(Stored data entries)

------------------------------------------------------------

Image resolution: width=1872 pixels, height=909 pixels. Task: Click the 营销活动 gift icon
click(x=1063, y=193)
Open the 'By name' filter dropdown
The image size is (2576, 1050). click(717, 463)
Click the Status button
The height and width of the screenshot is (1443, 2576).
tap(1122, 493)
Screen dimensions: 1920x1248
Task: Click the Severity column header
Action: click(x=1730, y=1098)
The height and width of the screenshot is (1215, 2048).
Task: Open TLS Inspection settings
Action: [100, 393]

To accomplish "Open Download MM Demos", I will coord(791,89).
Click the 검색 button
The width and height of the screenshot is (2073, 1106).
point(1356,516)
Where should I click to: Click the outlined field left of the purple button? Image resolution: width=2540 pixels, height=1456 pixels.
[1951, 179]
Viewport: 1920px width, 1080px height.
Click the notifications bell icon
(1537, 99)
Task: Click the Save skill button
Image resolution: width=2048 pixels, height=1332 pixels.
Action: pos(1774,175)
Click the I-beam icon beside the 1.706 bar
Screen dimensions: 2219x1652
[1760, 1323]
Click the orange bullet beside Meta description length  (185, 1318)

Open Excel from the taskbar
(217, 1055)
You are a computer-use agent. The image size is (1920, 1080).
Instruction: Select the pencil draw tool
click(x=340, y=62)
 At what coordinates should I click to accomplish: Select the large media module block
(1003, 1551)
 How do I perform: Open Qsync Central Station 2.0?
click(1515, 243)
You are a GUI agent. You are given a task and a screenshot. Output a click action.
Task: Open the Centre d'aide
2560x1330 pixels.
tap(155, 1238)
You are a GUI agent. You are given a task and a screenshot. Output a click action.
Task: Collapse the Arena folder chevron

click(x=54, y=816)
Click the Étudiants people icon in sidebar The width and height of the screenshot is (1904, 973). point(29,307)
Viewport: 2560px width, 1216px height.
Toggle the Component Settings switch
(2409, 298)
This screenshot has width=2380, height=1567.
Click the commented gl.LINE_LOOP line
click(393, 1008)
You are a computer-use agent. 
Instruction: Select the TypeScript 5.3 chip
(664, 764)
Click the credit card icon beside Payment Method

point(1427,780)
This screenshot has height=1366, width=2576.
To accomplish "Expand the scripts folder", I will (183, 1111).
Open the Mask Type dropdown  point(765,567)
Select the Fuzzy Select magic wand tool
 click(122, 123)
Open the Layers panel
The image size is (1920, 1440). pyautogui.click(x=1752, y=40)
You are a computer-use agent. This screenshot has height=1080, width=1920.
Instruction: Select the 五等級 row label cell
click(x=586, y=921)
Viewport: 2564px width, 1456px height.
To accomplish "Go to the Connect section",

------------------------------------------------------------

**Your instructions**
Reproduce every entry, word for word.

**Written reply**
Image resolution: width=1872 pixels, height=909 pixels. Task: Click the 营销活动 gift icon
click(x=1063, y=193)
Open the 'By name' filter dropdown
The image size is (2576, 1050). click(717, 463)
Click the Status button
The height and width of the screenshot is (1443, 2576).
tap(1122, 493)
Screen dimensions: 1920x1248
Task: Click the Severity column header
Action: click(x=1730, y=1098)
The height and width of the screenshot is (1215, 2048).
Task: Open TLS Inspection settings
Action: [100, 393]

To accomplish "Open Download MM Demos", I will coord(791,89).
Click the 검색 button
The width and height of the screenshot is (2073, 1106).
point(1356,516)
Where should I click to: Click the outlined field left of the purple button? Image resolution: width=2540 pixels, height=1456 pixels.
[1951, 179]
Viewport: 1920px width, 1080px height.
Click the notifications bell icon
(1537, 99)
Task: Click the Save skill button
Image resolution: width=2048 pixels, height=1332 pixels.
Action: pos(1774,175)
Click the I-beam icon beside the 1.706 bar
Screen dimensions: 2219x1652
[1760, 1323]
Click the orange bullet beside Meta description length  (185, 1318)

Open Excel from the taskbar
(217, 1055)
You are a computer-use agent. The image size is (1920, 1080).
Instruction: Select the pencil draw tool
click(x=340, y=62)
 At what coordinates should I click to accomplish: Select the large media module block
(1003, 1551)
 How do I perform: Open Qsync Central Station 2.0?
click(1515, 243)
You are a GUI agent. You are given a task and a screenshot. Output a click action.
Task: Open the Centre d'aide
2560x1330 pixels.
tap(155, 1238)
You are a GUI agent. You are given a task and a screenshot. Output a click action.
Task: Collapse the Arena folder chevron

click(x=54, y=816)
Click the Étudiants people icon in sidebar The width and height of the screenshot is (1904, 973). point(29,307)
Viewport: 2560px width, 1216px height.
Toggle the Component Settings switch
(2409, 298)
This screenshot has width=2380, height=1567.
Click the commented gl.LINE_LOOP line
click(393, 1008)
You are a computer-use agent. 
Instruction: Select the TypeScript 5.3 chip
(664, 764)
Click the credit card icon beside Payment Method

point(1427,780)
This screenshot has height=1366, width=2576.
To accomplish "Expand the scripts folder", I will (183, 1111).
Open the Mask Type dropdown  point(765,567)
Select the Fuzzy Select magic wand tool
 click(122, 123)
Open the Layers panel
The image size is (1920, 1440). pyautogui.click(x=1752, y=40)
You are a computer-use agent. This screenshot has height=1080, width=1920.
Instruction: Select the 五等級 row label cell
click(x=586, y=921)
Viewport: 2564px width, 1456px height.
To accomplish "Go to the Connect section",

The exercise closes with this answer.